Below is some material. Set down exactly the line where "The width and height of the screenshot is (856, 668)." appears and all lines after it, and stop at the last line.

» **EXERCISE DATA**:
══════════════════════════════
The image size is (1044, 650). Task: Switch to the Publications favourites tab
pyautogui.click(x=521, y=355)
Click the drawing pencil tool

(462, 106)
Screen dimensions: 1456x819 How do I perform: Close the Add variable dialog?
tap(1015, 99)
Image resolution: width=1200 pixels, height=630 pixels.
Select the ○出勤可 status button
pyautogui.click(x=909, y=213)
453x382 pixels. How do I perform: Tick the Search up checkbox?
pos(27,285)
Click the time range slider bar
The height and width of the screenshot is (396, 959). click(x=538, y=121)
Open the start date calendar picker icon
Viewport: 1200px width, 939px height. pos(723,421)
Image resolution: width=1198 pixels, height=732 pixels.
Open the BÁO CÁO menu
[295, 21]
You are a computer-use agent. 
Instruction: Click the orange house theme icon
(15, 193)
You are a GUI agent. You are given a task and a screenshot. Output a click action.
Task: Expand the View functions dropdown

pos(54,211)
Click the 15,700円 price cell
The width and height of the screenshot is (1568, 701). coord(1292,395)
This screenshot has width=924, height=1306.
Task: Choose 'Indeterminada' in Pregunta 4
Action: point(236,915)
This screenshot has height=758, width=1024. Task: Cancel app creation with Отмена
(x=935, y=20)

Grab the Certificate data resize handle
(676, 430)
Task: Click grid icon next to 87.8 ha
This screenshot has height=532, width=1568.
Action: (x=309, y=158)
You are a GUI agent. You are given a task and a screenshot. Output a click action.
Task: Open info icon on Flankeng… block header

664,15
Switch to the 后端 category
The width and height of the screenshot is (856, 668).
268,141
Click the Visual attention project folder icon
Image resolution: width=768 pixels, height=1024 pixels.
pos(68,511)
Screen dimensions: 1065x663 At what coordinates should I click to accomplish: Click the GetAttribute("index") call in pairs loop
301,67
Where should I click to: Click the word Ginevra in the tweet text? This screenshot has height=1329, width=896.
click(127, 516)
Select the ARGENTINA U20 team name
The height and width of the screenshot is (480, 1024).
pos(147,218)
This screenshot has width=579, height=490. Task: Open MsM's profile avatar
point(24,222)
══════════════════════════════
» **RESPONSE TO THE EXERCISE**:
The width and height of the screenshot is (856, 668).
268,141
Click the Visual attention project folder icon
Image resolution: width=768 pixels, height=1024 pixels.
pos(68,511)
Screen dimensions: 1065x663 At what coordinates should I click to accomplish: Click the GetAttribute("index") call in pairs loop
301,67
Where should I click to: Click the word Ginevra in the tweet text? This screenshot has height=1329, width=896.
click(127, 516)
Select the ARGENTINA U20 team name
The height and width of the screenshot is (480, 1024).
pos(147,218)
This screenshot has width=579, height=490. Task: Open MsM's profile avatar
point(24,222)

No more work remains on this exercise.